May 10 - Don't Fear The Fed, Fear Logic

Unless Greenspan puts on an overcoat and starts running around the NYSE trading floor yelling "SELL!", equity prices are sure to  rally with anything but a ½ point hike next week.  Expect the ½ point move, but don't expect investors to continue to fear the fed because it is much easier for them to fear logic.

Greenspan should of  figured out on July 16, 1999, when the markets finished rallying to records after the June 30 ¼ rate hike, that equity investors don't care about higher interest rate as long as the greater fool phenomenon is alive and  well.  But Greenspan didn't.  He continued his gradual approach, didn't flinch at margin rates - which nearly doubled from January 1998 - March 2000, and he juiced the economic engine so tightly that consumer  confidence rose from a calm 130.5 reading in October of 1999 to a record high of 144.7 in January. 

Give the Gradualist Greenspan some credit.  The Dow was topping 11,000 in May of 1999 and is trading  lower today.  It took a plethora of rhetoric and fist waving to accomplish this feat.  Perhaps the Nasdaq is to blame for the Feds nightmares, and the fact that Greenspans containment methods are not effective  in the "new paradigm".   So what can be done?

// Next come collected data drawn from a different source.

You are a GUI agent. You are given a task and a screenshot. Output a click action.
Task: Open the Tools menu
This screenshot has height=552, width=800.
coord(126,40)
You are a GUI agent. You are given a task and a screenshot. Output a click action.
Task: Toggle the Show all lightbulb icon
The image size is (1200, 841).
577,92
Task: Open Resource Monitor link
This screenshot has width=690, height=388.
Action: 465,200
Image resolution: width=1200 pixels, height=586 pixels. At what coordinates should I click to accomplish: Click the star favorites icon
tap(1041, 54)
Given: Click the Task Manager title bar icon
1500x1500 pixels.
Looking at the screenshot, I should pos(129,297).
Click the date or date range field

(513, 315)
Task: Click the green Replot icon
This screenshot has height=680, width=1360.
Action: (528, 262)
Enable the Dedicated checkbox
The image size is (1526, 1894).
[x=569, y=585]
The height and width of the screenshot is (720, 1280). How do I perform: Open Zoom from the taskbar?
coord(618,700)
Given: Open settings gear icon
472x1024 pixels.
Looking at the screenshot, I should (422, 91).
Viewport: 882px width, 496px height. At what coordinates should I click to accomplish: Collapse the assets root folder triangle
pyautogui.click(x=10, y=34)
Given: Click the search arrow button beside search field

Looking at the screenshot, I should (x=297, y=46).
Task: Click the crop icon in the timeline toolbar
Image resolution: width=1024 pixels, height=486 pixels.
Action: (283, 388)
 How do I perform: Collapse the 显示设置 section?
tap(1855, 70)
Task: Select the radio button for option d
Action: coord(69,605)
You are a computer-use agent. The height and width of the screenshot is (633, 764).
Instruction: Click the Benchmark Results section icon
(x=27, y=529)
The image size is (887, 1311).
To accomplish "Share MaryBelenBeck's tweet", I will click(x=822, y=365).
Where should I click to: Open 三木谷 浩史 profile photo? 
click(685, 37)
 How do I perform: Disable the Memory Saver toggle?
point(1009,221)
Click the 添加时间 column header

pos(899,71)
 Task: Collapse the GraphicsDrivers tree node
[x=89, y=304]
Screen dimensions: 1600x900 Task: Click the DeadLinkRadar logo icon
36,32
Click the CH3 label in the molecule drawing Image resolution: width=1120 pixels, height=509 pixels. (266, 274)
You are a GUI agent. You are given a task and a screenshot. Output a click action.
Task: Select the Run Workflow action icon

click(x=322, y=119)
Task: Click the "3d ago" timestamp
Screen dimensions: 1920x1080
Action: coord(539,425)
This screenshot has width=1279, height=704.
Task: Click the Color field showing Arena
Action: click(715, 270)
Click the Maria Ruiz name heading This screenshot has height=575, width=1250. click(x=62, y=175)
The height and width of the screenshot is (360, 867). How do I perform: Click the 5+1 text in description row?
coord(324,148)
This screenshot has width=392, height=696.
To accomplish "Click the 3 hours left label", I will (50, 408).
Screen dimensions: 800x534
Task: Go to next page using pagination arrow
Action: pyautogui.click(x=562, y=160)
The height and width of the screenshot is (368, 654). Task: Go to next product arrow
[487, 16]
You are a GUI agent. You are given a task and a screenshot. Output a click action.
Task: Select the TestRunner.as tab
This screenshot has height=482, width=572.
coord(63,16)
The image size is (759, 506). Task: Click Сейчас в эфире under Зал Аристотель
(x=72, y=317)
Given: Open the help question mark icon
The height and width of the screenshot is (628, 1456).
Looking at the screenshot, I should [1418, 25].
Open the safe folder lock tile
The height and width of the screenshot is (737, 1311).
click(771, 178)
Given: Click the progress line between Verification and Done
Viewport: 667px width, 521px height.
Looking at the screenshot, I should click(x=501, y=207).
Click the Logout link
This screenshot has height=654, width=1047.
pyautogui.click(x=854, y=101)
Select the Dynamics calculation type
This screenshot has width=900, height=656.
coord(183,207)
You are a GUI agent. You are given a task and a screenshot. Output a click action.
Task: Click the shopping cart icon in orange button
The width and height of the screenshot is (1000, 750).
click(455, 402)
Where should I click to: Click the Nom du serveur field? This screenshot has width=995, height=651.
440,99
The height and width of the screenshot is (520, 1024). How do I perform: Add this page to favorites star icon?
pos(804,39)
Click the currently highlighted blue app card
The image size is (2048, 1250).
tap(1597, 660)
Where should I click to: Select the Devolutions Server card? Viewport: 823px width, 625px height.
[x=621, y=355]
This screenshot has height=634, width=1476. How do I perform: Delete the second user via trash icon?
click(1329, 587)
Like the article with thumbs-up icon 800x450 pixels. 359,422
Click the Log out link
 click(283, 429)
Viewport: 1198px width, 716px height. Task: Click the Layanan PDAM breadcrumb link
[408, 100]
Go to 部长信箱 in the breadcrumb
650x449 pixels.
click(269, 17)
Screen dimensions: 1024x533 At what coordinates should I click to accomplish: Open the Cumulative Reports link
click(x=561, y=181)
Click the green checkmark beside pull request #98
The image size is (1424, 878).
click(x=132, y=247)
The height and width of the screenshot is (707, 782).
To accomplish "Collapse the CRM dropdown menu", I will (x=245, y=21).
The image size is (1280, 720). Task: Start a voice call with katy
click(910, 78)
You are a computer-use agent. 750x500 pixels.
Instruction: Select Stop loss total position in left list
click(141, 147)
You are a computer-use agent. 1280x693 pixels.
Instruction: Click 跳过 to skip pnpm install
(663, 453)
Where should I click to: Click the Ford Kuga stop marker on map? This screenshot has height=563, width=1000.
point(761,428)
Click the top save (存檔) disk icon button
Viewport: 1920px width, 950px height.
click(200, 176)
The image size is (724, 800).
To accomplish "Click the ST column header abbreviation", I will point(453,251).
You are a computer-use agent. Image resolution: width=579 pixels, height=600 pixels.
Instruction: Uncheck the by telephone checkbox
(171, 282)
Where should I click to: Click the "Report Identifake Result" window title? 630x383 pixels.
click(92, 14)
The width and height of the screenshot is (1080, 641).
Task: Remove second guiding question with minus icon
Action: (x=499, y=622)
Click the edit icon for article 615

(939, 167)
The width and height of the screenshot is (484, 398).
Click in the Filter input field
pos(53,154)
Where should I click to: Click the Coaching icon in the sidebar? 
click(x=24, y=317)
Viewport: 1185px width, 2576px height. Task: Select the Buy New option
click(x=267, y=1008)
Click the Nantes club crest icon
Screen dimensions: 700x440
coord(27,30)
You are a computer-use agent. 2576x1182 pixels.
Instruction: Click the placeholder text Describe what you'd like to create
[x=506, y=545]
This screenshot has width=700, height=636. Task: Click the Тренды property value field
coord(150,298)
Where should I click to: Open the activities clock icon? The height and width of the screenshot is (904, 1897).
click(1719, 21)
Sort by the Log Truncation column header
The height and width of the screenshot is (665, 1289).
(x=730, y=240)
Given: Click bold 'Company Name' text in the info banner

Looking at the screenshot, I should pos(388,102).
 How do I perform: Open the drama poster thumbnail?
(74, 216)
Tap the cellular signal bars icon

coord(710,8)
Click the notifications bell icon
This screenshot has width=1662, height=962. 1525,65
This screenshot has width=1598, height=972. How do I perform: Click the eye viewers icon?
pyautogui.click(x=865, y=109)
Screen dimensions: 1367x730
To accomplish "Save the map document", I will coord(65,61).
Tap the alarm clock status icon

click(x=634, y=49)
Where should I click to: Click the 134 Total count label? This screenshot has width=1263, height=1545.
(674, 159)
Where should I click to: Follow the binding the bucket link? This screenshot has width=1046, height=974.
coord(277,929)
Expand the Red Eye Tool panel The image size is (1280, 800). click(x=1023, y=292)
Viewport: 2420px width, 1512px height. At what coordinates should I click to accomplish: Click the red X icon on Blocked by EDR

Essentially nothing can be done by the Fed to control Nasdaq euphoria. Mr.G has cornered himself into an economic waiting game, were he intends to slow the  economy, choke inflation, and keep the equity bubble in check without causing a massive pop.  But when and if the trends of 1999 take flight and stocks continue to boil hotter, Greenspan will rely on the greater transparency of logic to do his dirty work for him.

Logic Kills The Bull

With each new merger, Financial Accounting Standards Board Chairmen Edmund L. Jenkins words are being fretted over:
"There are few areas of accounting that need  improvement more than the accounting for business combinations…using different accounting methods that produce dramatically different financial results, which is confusing to investors."  
Chairman Jenkins Testifies at House Hearing

With each ECI report we come closer to unavailing more corporate costs:
"In June 2000 the ECI will include hiring and referral bonuses…beginning in early 2000,  the BLS will conduct a test survey of the incidence of stock option plans across all industries and occupations." 
ECI

 With each cheerleading session over endless productivity gains, doubts are being cast:
"There has been no productivity growth in 99% of the economy".
The Productivity Illusion, Grants


Many investors are figuring out that the term 'IPO lock-up' in plain English means "holding onto losses".  Others are beginning to understand that if luncheon words from economyst Abby Cohen have more of a market impact than those from Buffett, something must be seriously wrong. 

Inside an economy which epitomizes the word "change", reality is finally catching up to years of Clintonomics, well sculpted economic statistics, and broker infested media dictatorships.  As investors become more aware that stocks are nothing but flutes playing the chimes of happy fools of feather, the bull market will not remain together.

The real fear is not the Fed, but logic.